BEGIN

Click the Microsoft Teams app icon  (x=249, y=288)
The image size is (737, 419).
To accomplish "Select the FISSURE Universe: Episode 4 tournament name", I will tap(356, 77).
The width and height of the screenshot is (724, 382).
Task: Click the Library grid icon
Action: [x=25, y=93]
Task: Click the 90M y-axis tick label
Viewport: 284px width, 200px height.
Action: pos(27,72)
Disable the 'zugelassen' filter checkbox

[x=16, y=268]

END
BEGIN

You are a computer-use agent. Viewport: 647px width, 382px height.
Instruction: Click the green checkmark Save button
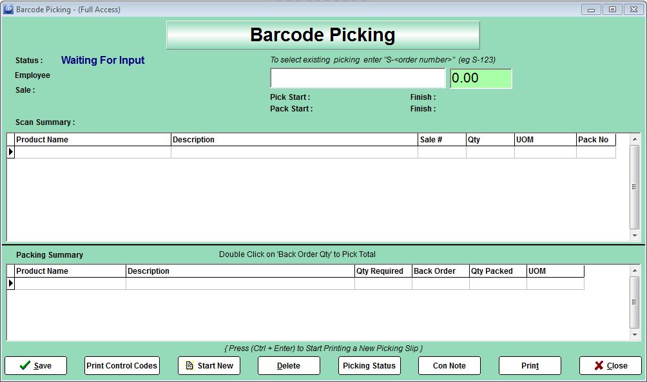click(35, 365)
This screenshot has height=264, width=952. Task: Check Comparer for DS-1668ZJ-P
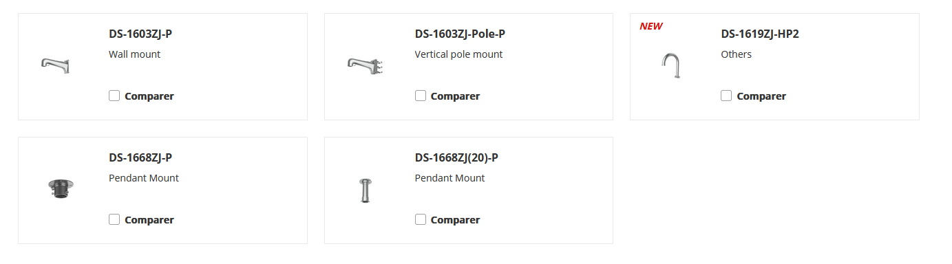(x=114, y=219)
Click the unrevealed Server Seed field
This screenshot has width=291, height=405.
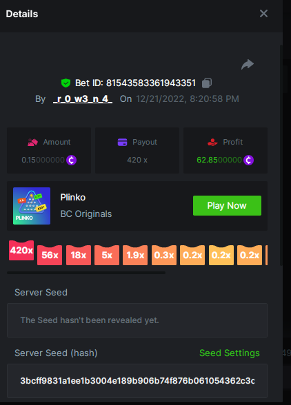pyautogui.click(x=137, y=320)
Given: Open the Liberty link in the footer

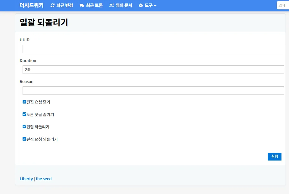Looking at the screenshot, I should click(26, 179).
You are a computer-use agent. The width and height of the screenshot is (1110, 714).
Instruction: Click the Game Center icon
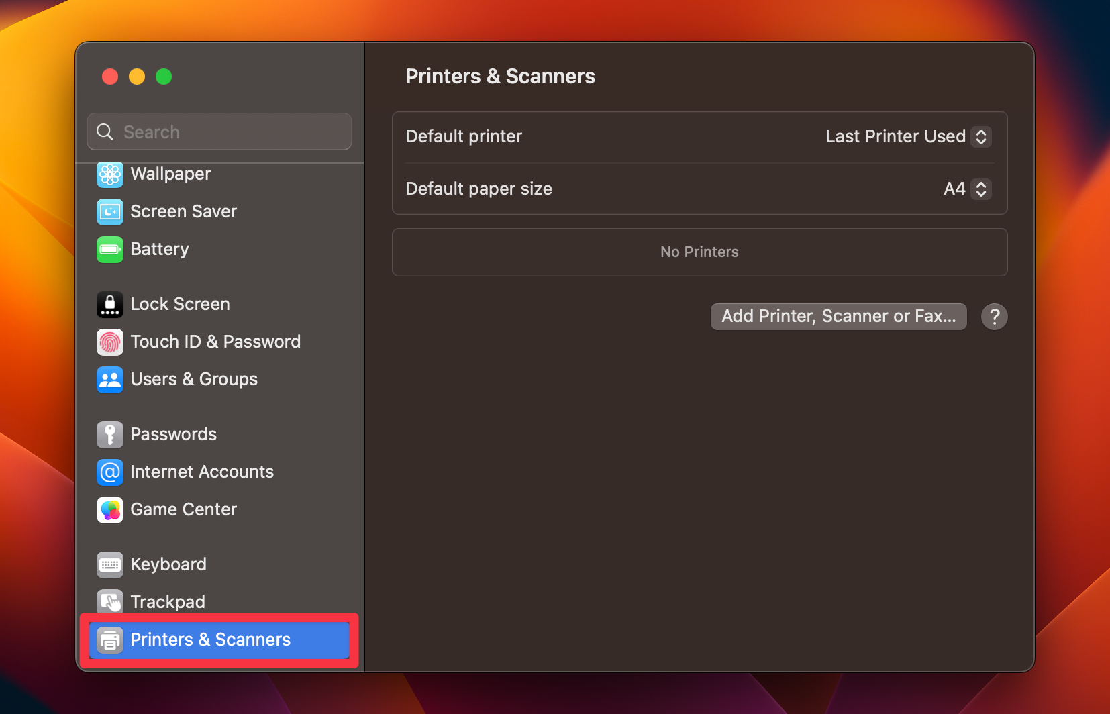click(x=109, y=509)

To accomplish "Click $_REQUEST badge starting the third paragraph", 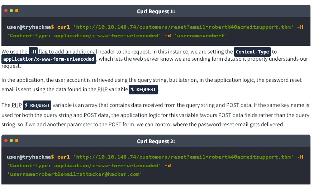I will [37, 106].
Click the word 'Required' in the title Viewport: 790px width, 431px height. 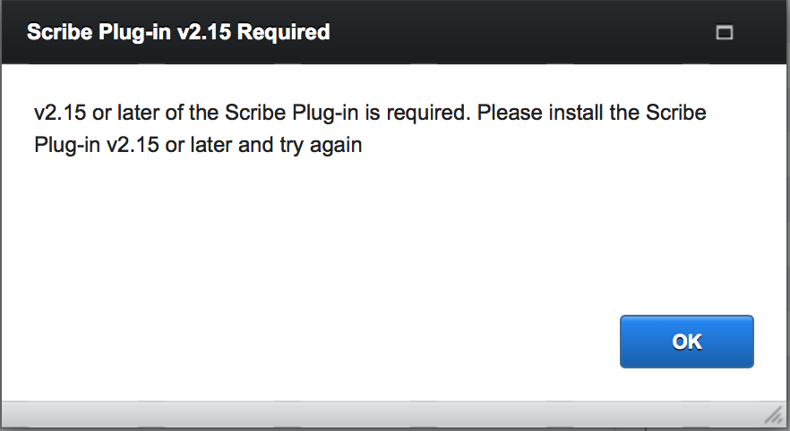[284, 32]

END
BEGIN

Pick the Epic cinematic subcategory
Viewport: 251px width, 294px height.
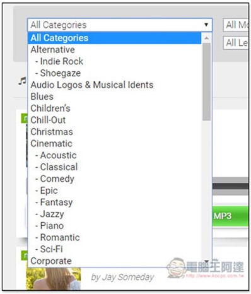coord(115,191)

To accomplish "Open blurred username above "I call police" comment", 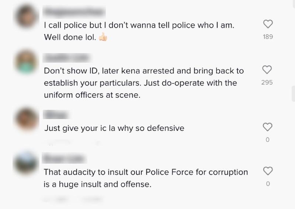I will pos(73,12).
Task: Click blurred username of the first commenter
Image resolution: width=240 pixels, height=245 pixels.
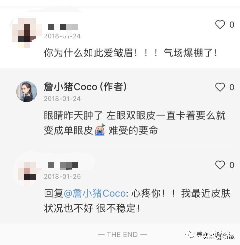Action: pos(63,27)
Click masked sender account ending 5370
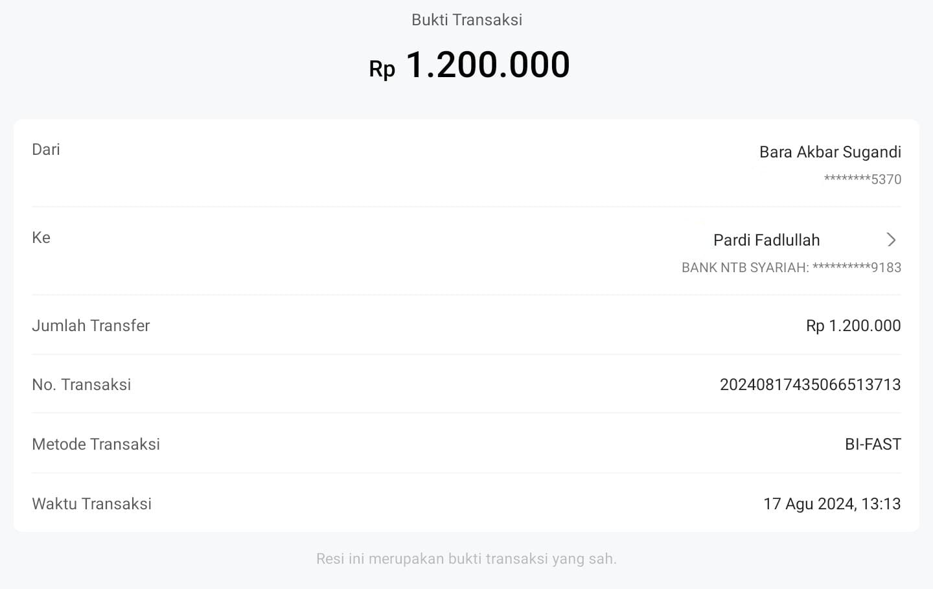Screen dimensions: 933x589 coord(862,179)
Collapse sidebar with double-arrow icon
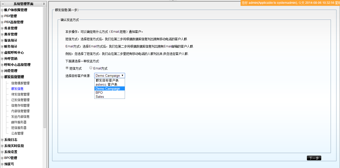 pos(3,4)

END

What is required → Among the lines of the listing above, which ones contain the word "computer"? Show them.

Problem solution →
You are a computer-use agent. Viewport: 647px width, 382px height.
You are a computer-use agent. The width and height of the screenshot is (1110, 714).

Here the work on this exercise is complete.